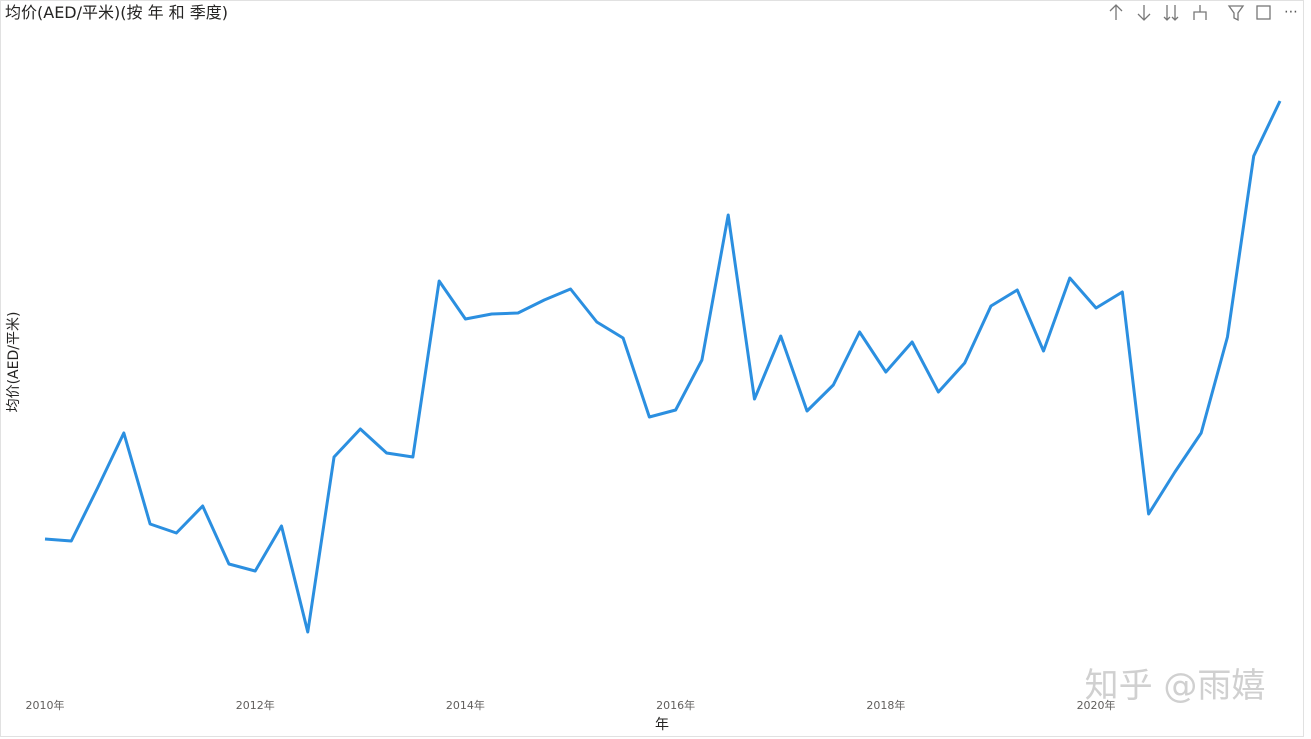 The image size is (1311, 739). What do you see at coordinates (46, 705) in the screenshot?
I see `x-tick-label: 2010年` at bounding box center [46, 705].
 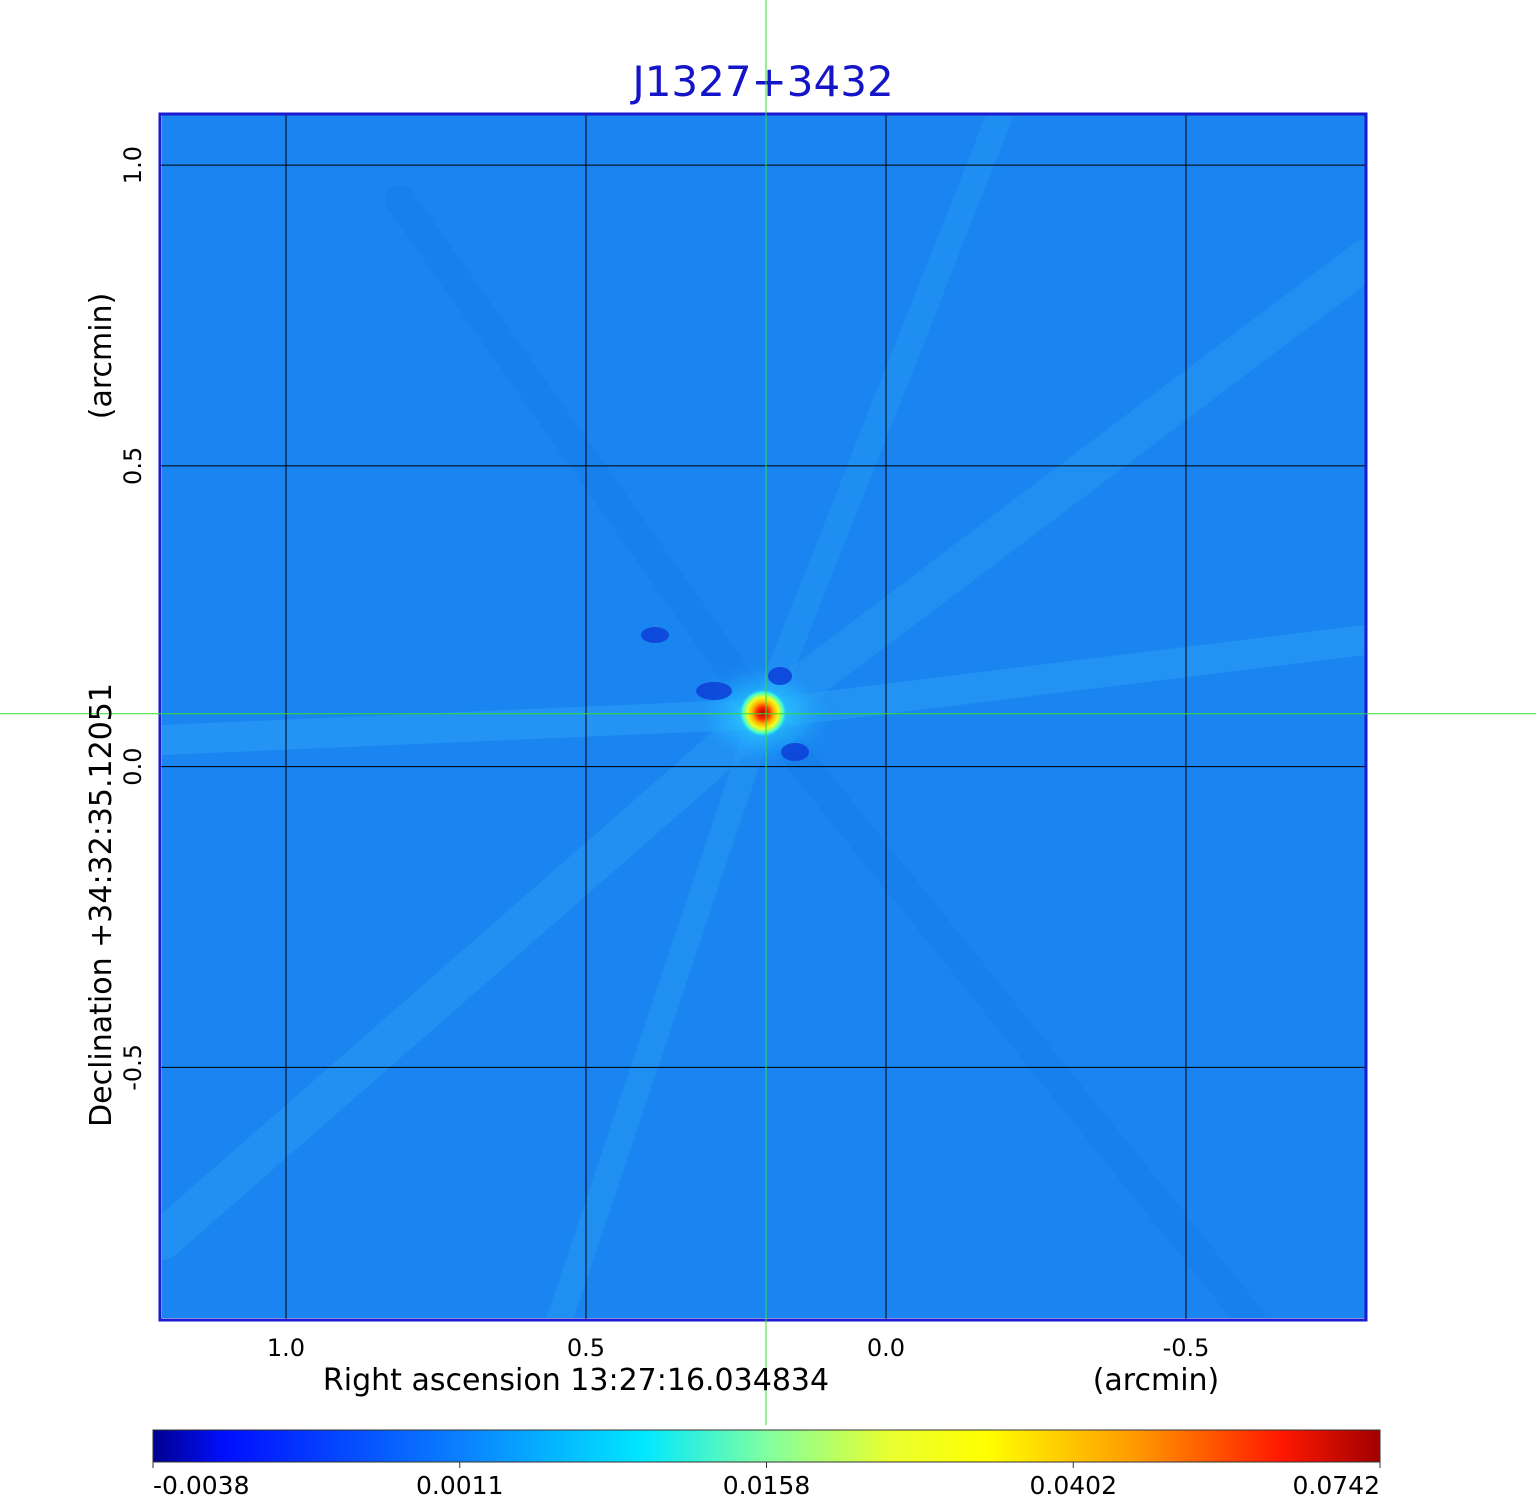 What do you see at coordinates (1074, 1486) in the screenshot?
I see `colorbar-tick-label: 0.0402` at bounding box center [1074, 1486].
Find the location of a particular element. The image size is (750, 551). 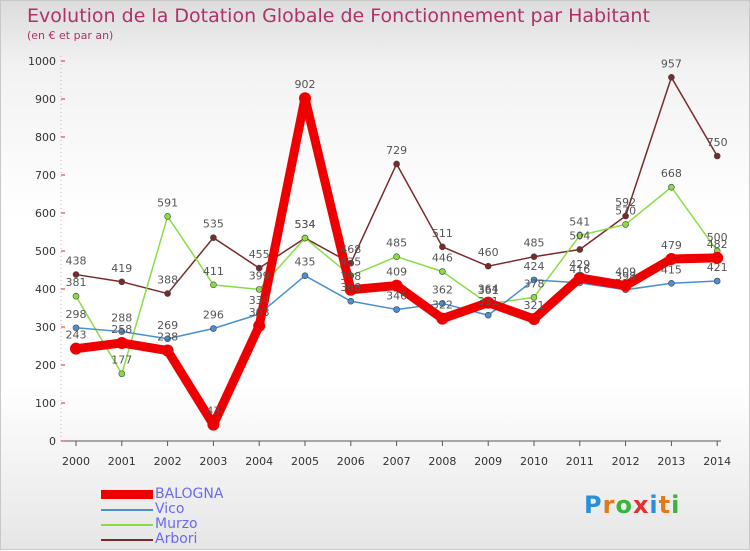

data-label-murzo: 177 is located at coordinates (122, 360).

Description of the task: Write out the rows above word for word, leaving out the pictures.

Reply:
 The image size is (1311, 739). What do you see at coordinates (46, 705) in the screenshot?
I see `x-tick-label: 2010年` at bounding box center [46, 705].
  What do you see at coordinates (1074, 1486) in the screenshot?
I see `colorbar-tick-label: 0.0402` at bounding box center [1074, 1486].
Find the location of a particular element. The image size is (750, 551). 

data-label-murzo: 177 is located at coordinates (122, 360).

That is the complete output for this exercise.